The harder you optimize for a goal, the better your epistemology (and by extension, your understanding of your goal and the world) should be. Carlsmith-style caring seems more effective since it very likely is more robust to having bad epistemology compared to Soares-style caring.
(There are more pieces necessary to make Carlsmith-style caring viable, and a lot of them can be found in Soares’ “Replacing Guilt” series.)
Does this come from a general idea of “optimizing hard” means higher risk of damage caused by errors in detail, and “optimizing soft” has enough slack so as not to have the same risks, but also soft is less ambitious and likely less effective (if both are actually implemented well)?
Agreed.
I disagree with the idea that “optimizing soft” is less ambitious. “Optimizing soft”, in my head, is about as ambitious as “optimizing hard”, except it makes the epistemic uncertainty more explicit. In this model of caring I am trying to make more legible, I believe that Carlsmith-style caring may be more robust to certain epistemological errors humans can make that can result in severely sub-optimal scenarios, because it is constrained by human cognition and capabilities.
Note: I notice that this can also be said for Soares-style caring—both are constrained by human cognition and capabilities, but in different ways. Perhaps both have different failure modes, and are more effective in certain distributions (which may diverge)?
Backing up a step, because I’m pretty sure we have different levels of knowledge and assumptions (mostly my failing) about the differences between “hard” and “soft” optimizing.
I should acknowledge that I’m not particularly invested in EA as a community or identity. I try to be effective, and do some good, but I’m exploring rather than advocating here.

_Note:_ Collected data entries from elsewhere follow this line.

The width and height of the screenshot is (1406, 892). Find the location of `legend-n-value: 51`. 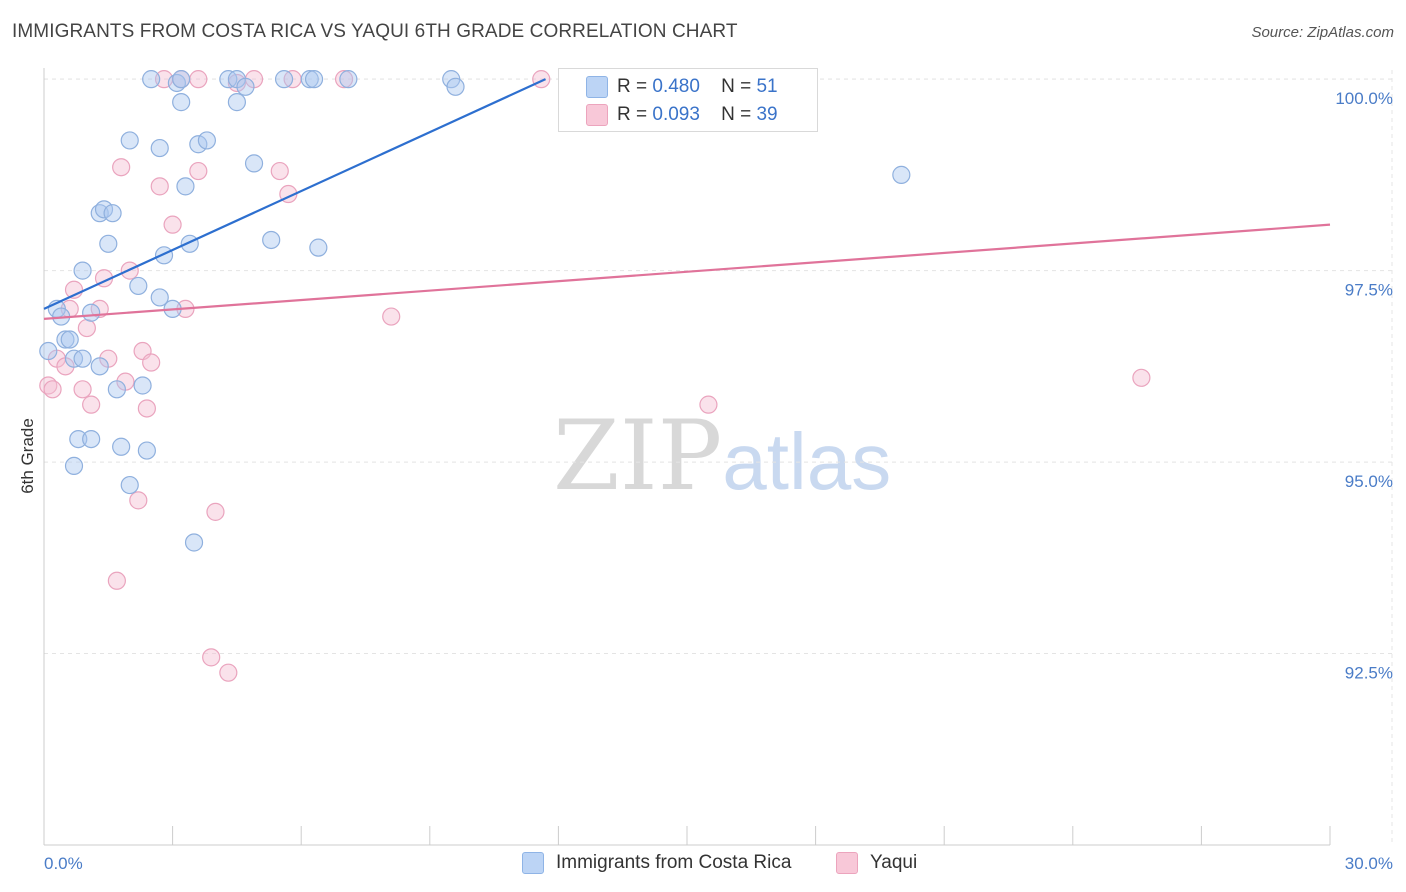

legend-n-value: 51 is located at coordinates (767, 86).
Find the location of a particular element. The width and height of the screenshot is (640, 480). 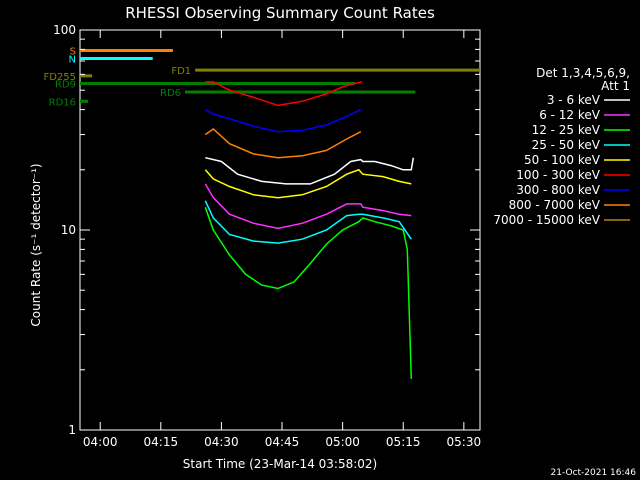

x-axis-label: Start Time (23-Mar-14 03:58:02) is located at coordinates (280, 464).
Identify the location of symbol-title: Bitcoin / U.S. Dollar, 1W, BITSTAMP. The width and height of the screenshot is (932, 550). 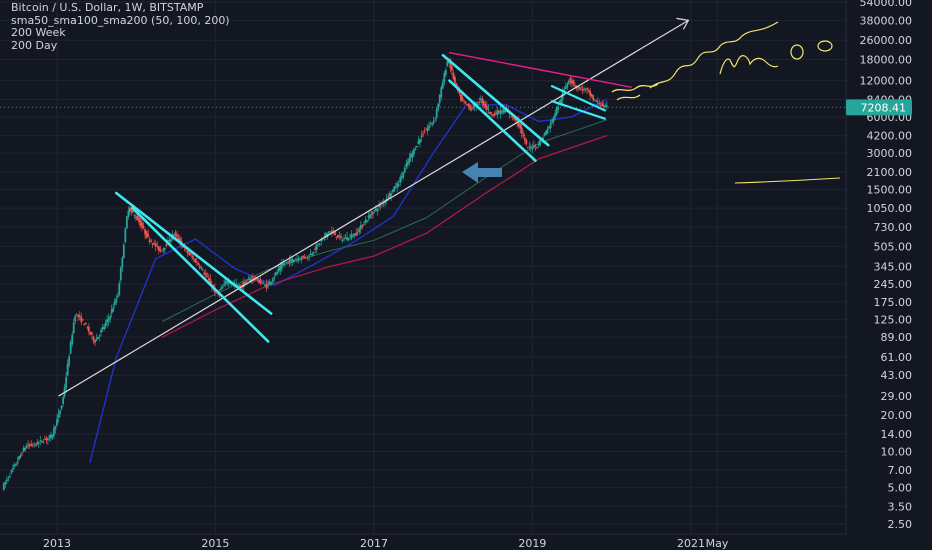
(108, 8).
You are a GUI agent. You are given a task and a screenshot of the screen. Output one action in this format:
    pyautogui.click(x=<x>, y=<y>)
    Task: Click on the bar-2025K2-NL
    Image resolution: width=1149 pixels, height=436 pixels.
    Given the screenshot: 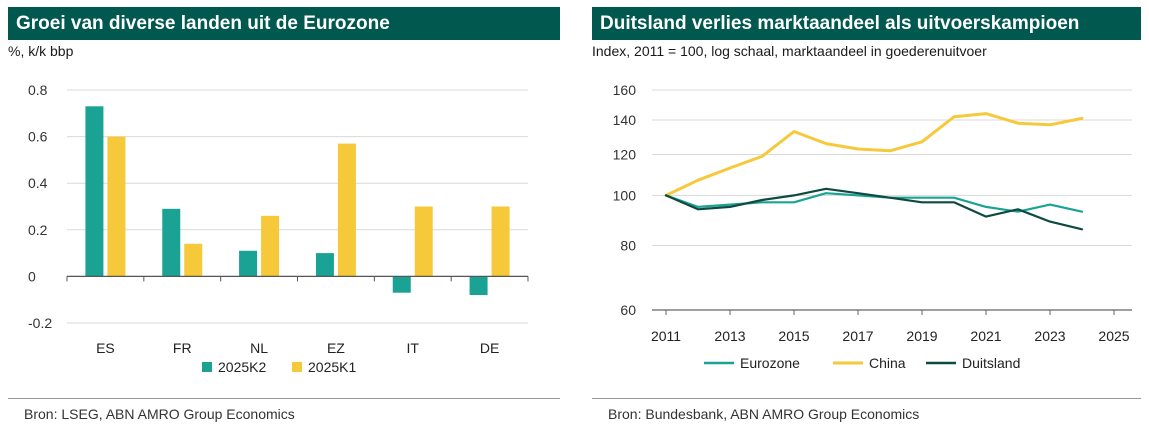 What is the action you would take?
    pyautogui.click(x=248, y=264)
    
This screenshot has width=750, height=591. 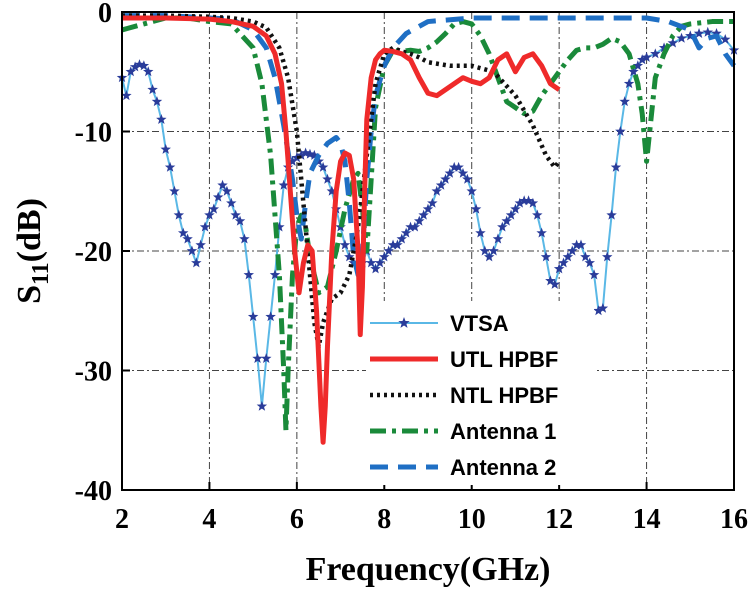 What do you see at coordinates (41, 274) in the screenshot?
I see `y-axis-label-sub: 11` at bounding box center [41, 274].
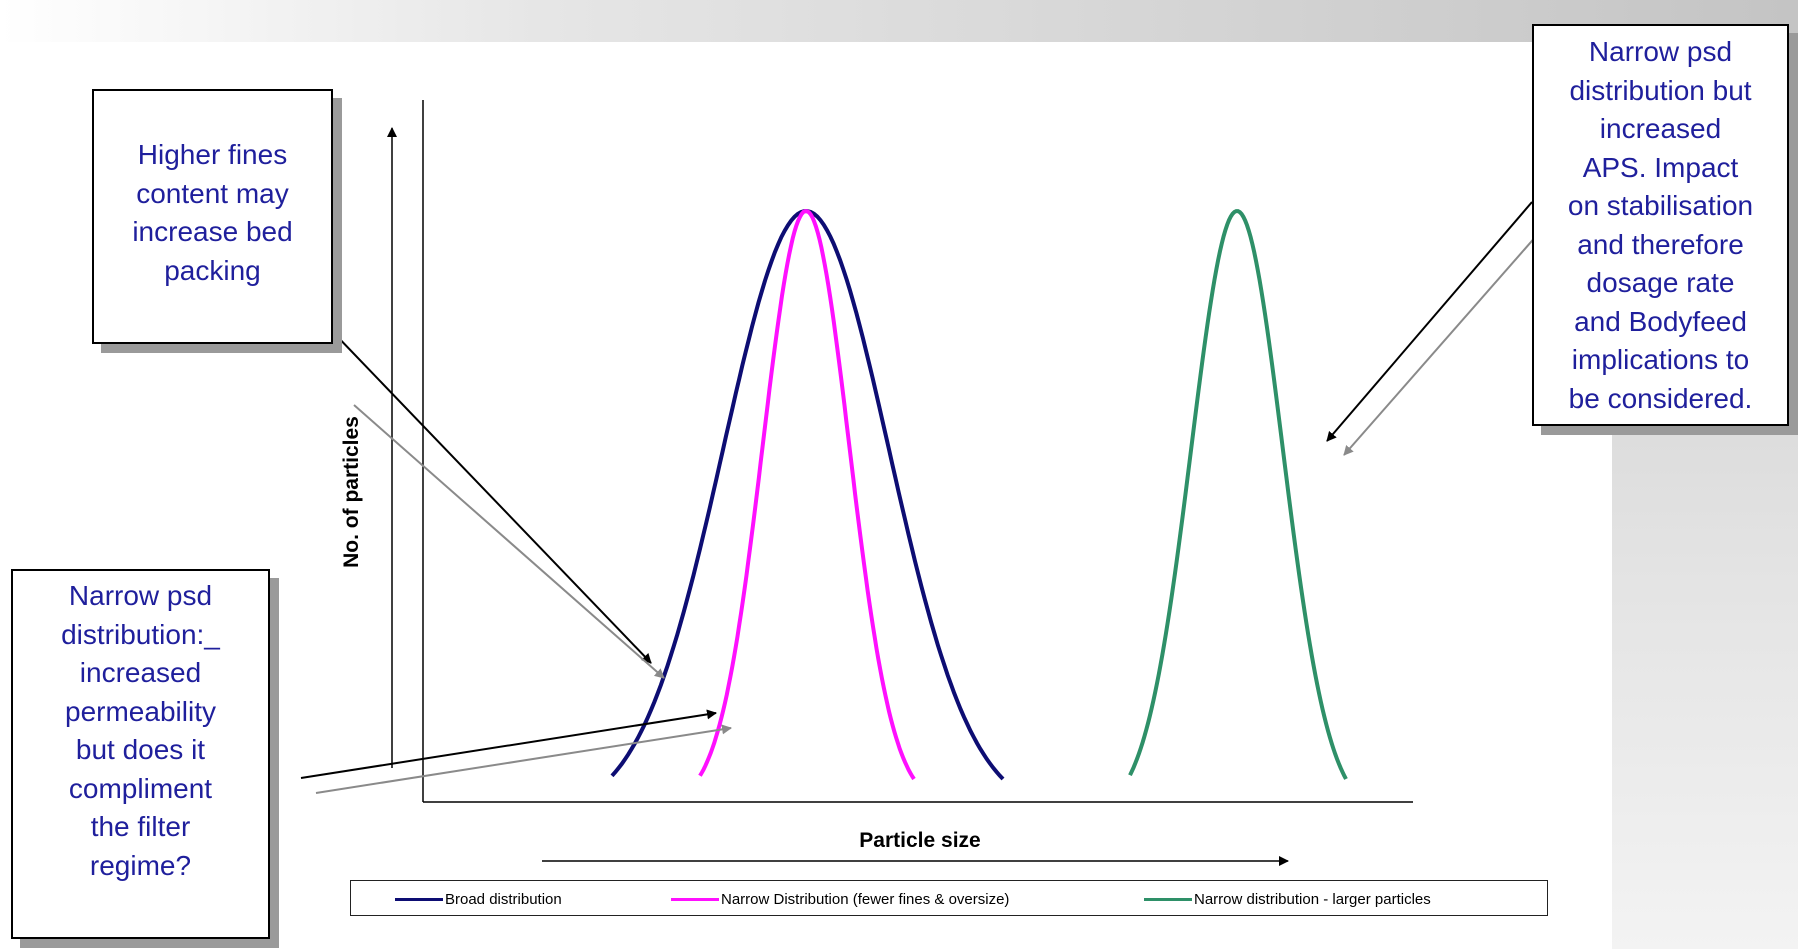 The width and height of the screenshot is (1798, 949). Describe the element at coordinates (509, 542) in the screenshot. I see `fines-pointer-shadow-arrow` at that location.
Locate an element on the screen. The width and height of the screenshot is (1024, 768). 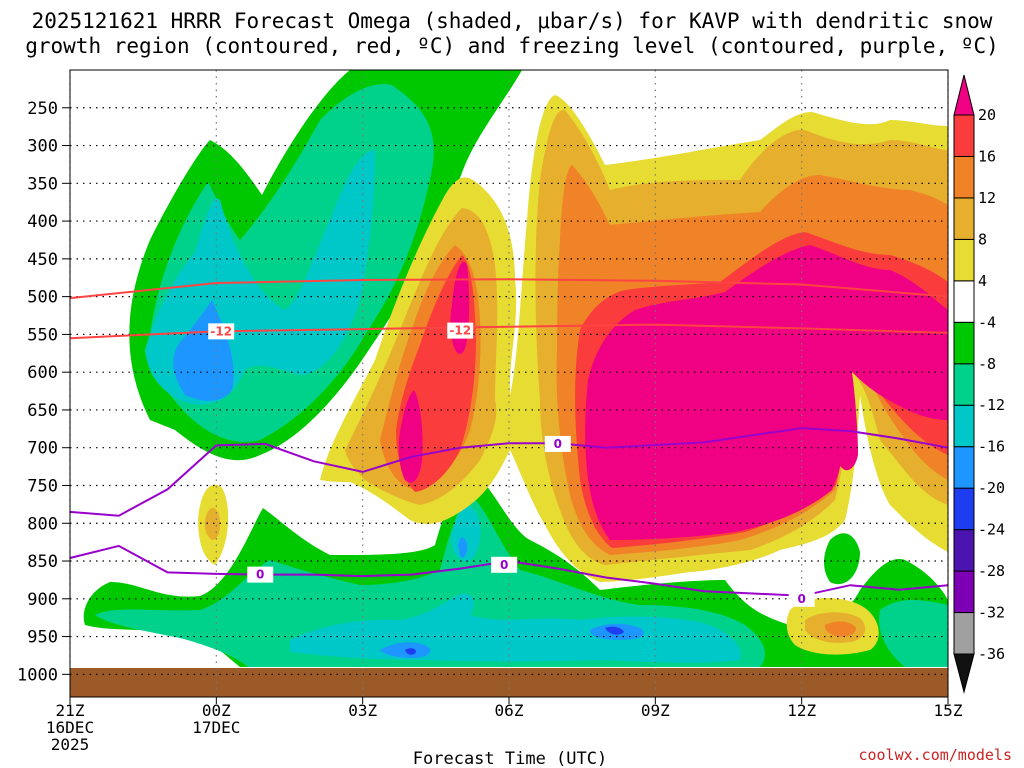
y-tick-label: 400 is located at coordinates (42, 222).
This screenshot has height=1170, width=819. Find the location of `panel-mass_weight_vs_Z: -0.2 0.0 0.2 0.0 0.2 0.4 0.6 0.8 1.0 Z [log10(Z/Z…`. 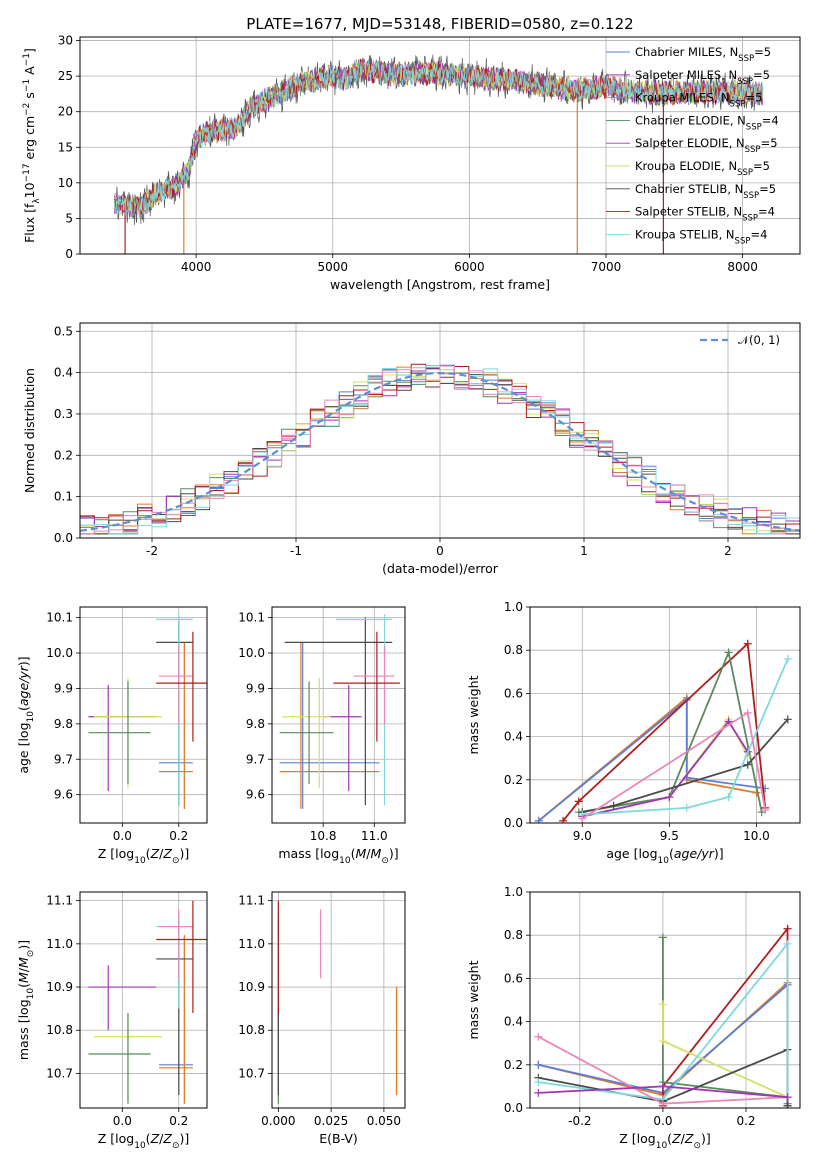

Also, I don’t tend to frame things as “how to care”, so much as “how to model the effects of actions, and how to use those models to choose how to act”. I suspect that’s isomorphic to how you’re using “how to care”, but I’m not sure of that.
All that said, I think of “optimizing hard” as truly taking seriously the “shut up and multiply” results, even where it’s uncomfortable epistemically, BECAUSE that’s the only way to actually do the MOST POSSIBLE good. actually OPTIMIZING, you know? “soft” is almost by definition less ambitious, BECAUSE it’s epistemically more conservative, and gives up average expected value in order to increase modal goodness in the face of that uncertainty. I don’t actually know if those are the positions taken by those people. I’d love to hear different definitions of “hard” and “soft”, so I can better understand why they’re both equal in impact.
I predict this is not really an accurate representation of Soares-style caring. (I think there is probably some vibe difference between these two clusters that you’re tracking, but I doubt Nate Soares would advocate “overriding” per se)
Acknowledged, that was an unfair characterization of Nate-style caring. I guess I wanted to make explicit two extremes. Perhaps using the name “Nate-style caring” is a bad idea.
(I now think that “System 1 caring” and “System 2 caring” would have been much better.)